This article was originally published by the New Economics Foundation.
The new 12-sided £1 coin launches tomorrow – the first change to the familiar design in more than 30 years. The old round pound is valid up until 15 October, after which they will become worthless.
It won’t be long until you have a new coin or two in your pocket. But where does new money come from, and who actually controls it?
A LICENSE TO PRINT MONEY
Metal coins are produced under the authority of HM Treasury by the Royal Mint. It is estimated that there are currently around £4 billion worth of coins in circulation, and the Royal Mint has created 1.5 billion new £1 coins.
The other form of physical money is paper notes. These are created under the authority of the Bank of England and printed by specialist printer De La Rue. It is estimated that there around £68 billion worth of notes in circulation.
Because money costs very little to produce, but commands a high value in the economy, creating new money is a profitable business. A £10 note costs just a few pennies to print but can be used to purchase £10 worth of goods and services. Those who are permitted to create new money therefore have a privilege not enjoyed by anyone else in the economy.
Historically, issuing money has been a royal prerogative, and the resulting purchasing power accrued to the seigneur or ruler. The revenue earned from the issuance of new money – the difference between the purchasing power and the cost of producing the money – was referred to as seigniorage.
Because the cost of producing coins is quite high relative to the face value, the amount of seigniorage generated from coins is very limited. But banknotes are a different story: since 1990 the Bank of England has transferred £36 billion of seigniorage profits to HM Treasury, which has been used to support day-to-day spending priorities.
THERE’S MORE TO MONEY THAN CASH
But this is only part of the picture. In modern economies, coins and physical notes only make up around 3% of the total money supply. The remaining 97% is electronic bank deposits, or the money that is in your bank account. Whenever you make a purchase in a shop using your debit card, you are doing so using bank deposits.
This type of money is not created by the Bank of England, the Royal Mint, or any other part of government. Instead, it is created by commercial banks such as Barclays, Lloyds, RBS, and HSBC.

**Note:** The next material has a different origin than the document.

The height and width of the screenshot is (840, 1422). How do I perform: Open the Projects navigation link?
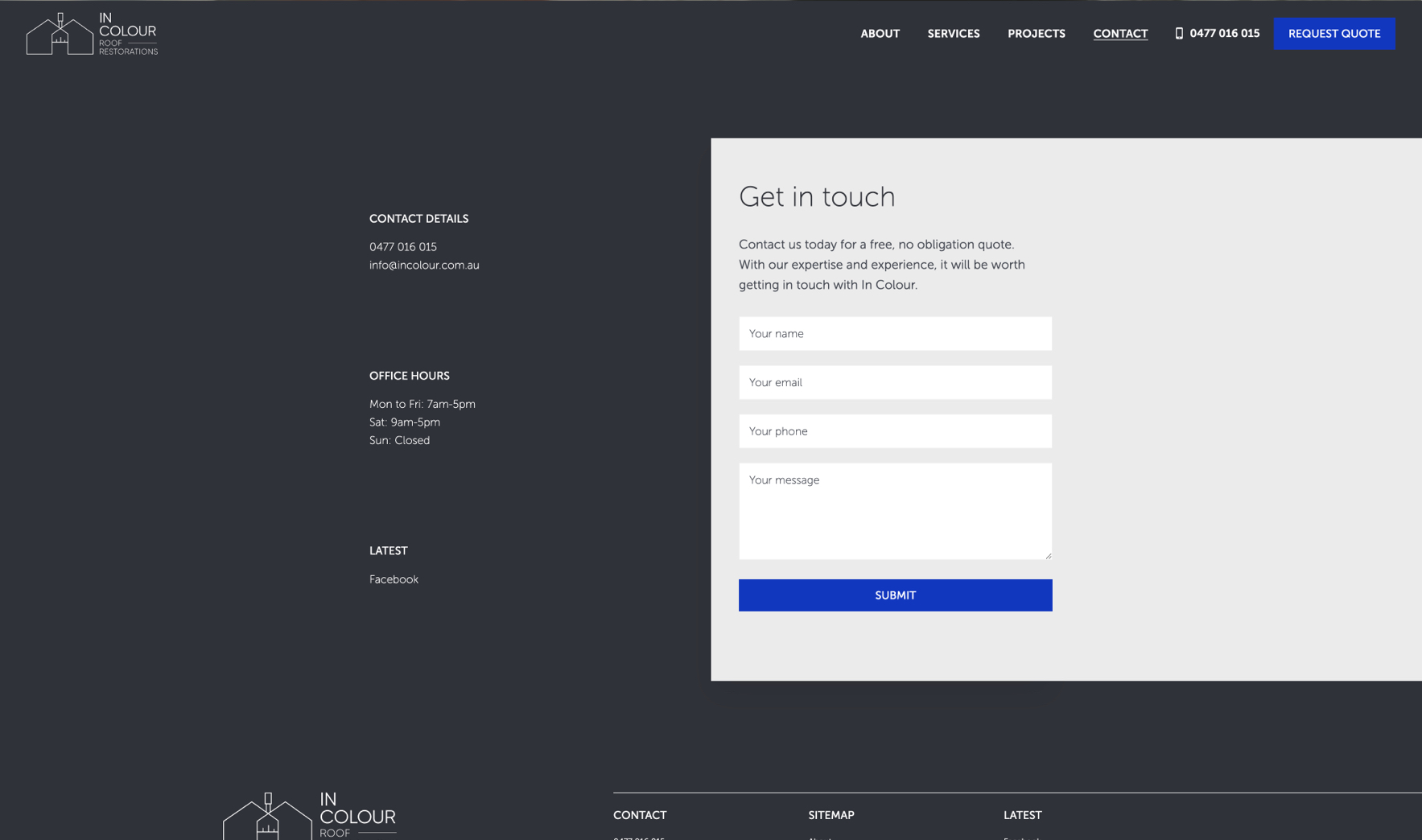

The process by which bank deposits are created has long been a source of confusion. Part of this stems from a common misunderstanding of what banks do. A prevalent view among the general public and some economists is that banks are financial intermediaries that take money from savers and lend it to borrowers. Another general view is that banks borrow central bank reserves from the central bank and then lend them out to the public. Both views, however, are incorrect – as was recently confirmed by the Bank of England.
“ALL THE PROFITS ARISING FROM THE CREATION AND USE OF ELECTRONIC MONEY HAS BEEN CAPTURED BY BIG BANKS”
The reality is that banks create new money in the form of bank deposits when they make new loans. If you take out a new mortgage from a bank, the money is not taken from someone else’s savings, nor is it taken from the bank’s own reserves. Rather, the bank simply creates the money electronically via the keystroke of a computer and credits your bank account with additional deposits. When banks issue new loans, they expand both sides of their balance sheet simultaneously, creating an asset (the loan) and a liability (the customer’s deposit in the bank account).
Although cash is still used widely, if households and businesses want to use electronic money and access the payments system they must hold their money in the form of electronic bank deposits. Because these deposits are created by commercial banks – not by the government – all of the seigniorage profits arising from the creation and use of electronic money has been captured by big banks.
BANKS MAKE MONEY FROM MAKING MONEY
We recently calculated that this has amounted to a hidden subsidy of around £23 billion per year. This suggests that a large proportion of banks’ profits are underpinned by their control over the money supply, an essential piece of public infrastructure. Meanwhile, the government is forced to borrow at interest from the private sector when it wishes to spend more money than it receives from taxation.
We could and should take back control over the creation of money. A number of central banks, including the Bank of England and the Swedish central bank, are currently researching the idea of issuing “central bank digital currency”. This would be a digital form of physical cash created by the Bank of England that could be held by households and firms.
Introducing central bank digital currency could allow the state to recapture some of the seigniorage that currently accrues to the commercial banking sector by providing a competing form of electronic money to bank deposits. This would enable the government to spend more or borrow less from the private sector.
It would also give central banks an additional policy tool to help boost demand when interest rates are already very low. For example, the central bank could directly credit the accounts of households enhancing consumption or enabling households to reduce debt overhang – so called “helicopter money” which has been proposed by a number of notable economists. It might also enable greater financial inclusion, by providing access to digital payment platforms for everyone.
While the future of our pound coins could be digital, there’s certainly no harm in enjoying the new 12-sided coins while they last. But most importantly, make sure you spend your old round pounds before 15 October – they’ll end up worthless regardless of who controls them.